→ **Provided passage**:
------------------------------------------------------------------------

From: vedithal-amd <Vignesh.Edithal@amd.com>
Date: Thu, 8 Jan 2026 12:01:51 -0500
Subject: [PATCH] [rocprofiler-compute] Data imputation strategy for iteration
 multiplexing (#2468)

* Data imputation strategy for iteration multiplexing

* Implement data imputation methodology to handle missing counter values
  in case of iteration multiplexing

* Enable dispatch filtering with iteration multiplexing since we are no
  longer merging dispatches

* Bugfix to prevent check for missing counter values when using csv
  format when profiling with iteration multiplexing

* Move warning and info message in case of iteration multiplexing to
  sanitize function which comes earlier in analyze mode

* Address review comments

* Fix typo in documentation

* Move profiling config init. after path check in sanitize()

* Graceful handling of dispatches with all counters empty within data
  imputation logic

* Improve info message for iteration multiplexing based analysis

* Ensure proper error message when trying to run iteration multiplexing with attach/detach

* fix test case
---
 .../docs/how-to/analyze/cli.rst               |   5 -
 .../docs/how-to/live_attach_detach.rst        |   3 +-
 .../docs/how-to/profile/mode.rst              |   8 +-
 projects/rocprofiler-compute/src/argparser.py |   2 -
 .../rocprof_compute_analyze/analysis_base.py  |  85 ++++++------
 .../rocprof_compute_analyze/analysis_cli.py   |   2 +-
 .../rocprof_compute_analyze/analysis_db.py    |   2 +-
 .../rocprof_compute_analyze/analysis_webui.py |   4 +-
 .../rocprof_compute_profile/profiler_base.py  |   6 +
 .../rocprofiler-compute/src/utils/utils.py    | 126 +++++++++---------
 .../tests/test_analyze_commands.py            |   2 +-
 11 files changed, 119 insertions(+), 126 deletions(-)

diff --git a/projects/rocprofiler-compute/docs/how-to/analyze/cli.rst b/projects/rocprofiler-compute/docs/how-to/analyze/cli.rst
index 22a57c5408..984d226aaa 100644
--- a/projects/rocprofiler-compute/docs/how-to/analyze/cli.rst
+++ b/projects/rocprofiler-compute/docs/how-to/analyze/cli.rst
@@ -346,11 +346,6 @@ Show System Speed-of-Light and CS_Busy blocks only
    this case, ``1`` is the ID for System Speed-of-Light and ``5.1.0`` the ID for
    GPU Busy Cycles metric.

------------------------------------------------------------------------

→ **Records provided**:
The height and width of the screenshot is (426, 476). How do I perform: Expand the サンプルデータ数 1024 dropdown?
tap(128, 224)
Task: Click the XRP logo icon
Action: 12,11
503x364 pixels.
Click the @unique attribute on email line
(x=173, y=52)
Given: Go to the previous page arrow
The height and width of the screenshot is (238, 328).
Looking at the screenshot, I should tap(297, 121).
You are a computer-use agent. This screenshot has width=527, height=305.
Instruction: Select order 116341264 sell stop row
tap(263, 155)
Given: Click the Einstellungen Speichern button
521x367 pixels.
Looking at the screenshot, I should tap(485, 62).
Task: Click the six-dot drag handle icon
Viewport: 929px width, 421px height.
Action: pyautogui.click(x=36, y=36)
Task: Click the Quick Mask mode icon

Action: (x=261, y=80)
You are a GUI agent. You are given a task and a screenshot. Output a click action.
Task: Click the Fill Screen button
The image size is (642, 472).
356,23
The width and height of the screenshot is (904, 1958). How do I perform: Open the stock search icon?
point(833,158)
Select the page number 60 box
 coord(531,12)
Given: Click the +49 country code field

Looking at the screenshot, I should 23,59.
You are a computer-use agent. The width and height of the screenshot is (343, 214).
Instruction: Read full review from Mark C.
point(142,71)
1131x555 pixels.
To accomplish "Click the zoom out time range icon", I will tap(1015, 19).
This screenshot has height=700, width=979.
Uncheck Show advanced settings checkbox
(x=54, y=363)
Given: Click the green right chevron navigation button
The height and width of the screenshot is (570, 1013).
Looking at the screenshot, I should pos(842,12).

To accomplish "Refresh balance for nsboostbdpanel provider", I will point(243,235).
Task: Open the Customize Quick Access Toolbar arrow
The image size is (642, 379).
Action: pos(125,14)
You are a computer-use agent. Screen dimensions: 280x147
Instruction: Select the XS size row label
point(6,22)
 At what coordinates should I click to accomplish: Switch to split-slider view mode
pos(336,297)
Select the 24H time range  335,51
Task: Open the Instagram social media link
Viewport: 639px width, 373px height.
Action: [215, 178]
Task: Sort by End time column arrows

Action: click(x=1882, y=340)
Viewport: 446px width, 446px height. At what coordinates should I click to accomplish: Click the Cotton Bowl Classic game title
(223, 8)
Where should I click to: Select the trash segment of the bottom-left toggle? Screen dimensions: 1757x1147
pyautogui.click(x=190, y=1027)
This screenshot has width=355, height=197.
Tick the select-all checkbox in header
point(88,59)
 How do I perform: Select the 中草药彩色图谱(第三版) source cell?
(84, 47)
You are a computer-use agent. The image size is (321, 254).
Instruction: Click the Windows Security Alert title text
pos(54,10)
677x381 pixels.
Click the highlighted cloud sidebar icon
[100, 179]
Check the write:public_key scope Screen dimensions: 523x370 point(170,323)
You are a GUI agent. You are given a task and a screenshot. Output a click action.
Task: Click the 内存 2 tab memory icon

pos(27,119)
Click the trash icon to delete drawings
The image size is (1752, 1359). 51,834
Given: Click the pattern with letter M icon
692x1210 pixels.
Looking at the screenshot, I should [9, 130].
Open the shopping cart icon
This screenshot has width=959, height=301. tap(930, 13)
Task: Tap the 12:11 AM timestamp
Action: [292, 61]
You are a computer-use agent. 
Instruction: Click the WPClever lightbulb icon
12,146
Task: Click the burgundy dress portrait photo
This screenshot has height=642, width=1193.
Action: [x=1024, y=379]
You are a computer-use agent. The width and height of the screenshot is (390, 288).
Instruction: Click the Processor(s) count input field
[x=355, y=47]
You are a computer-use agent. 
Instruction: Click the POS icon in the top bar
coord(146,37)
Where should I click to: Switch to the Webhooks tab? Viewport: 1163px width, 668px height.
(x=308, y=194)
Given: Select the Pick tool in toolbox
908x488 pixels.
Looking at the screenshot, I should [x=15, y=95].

------------------------------------------------------------------------

→ **Things to do**:
A. According to the patch email, how many files were changed, and with how many insertions and deletions?
B. Substitute "Choose" for "Select" in the records starting at the line containing "Given: Click the green" and ending at the line containing "Select the 24H", and return only those lines.
The records have nothing to do with the patch email.

→ **Solutions to the exercise**:
A. 11 files changed, with 119 insertions and 126 deletions.

B.
Given: Click the green right chevron navigation button
The height and width of the screenshot is (570, 1013).
Looking at the screenshot, I should pos(842,12).

To accomplish "Refresh balance for nsboostbdpanel provider", I will point(243,235).
Task: Open the Customize Quick Access Toolbar arrow
The image size is (642, 379).
Action: pos(125,14)
You are a computer-use agent. Screen dimensions: 280x147
Instruction: Choose the XS size row label
point(6,22)
 At what coordinates should I click to accomplish: Switch to split-slider view mode
pos(336,297)
Choose the 24H time range  335,51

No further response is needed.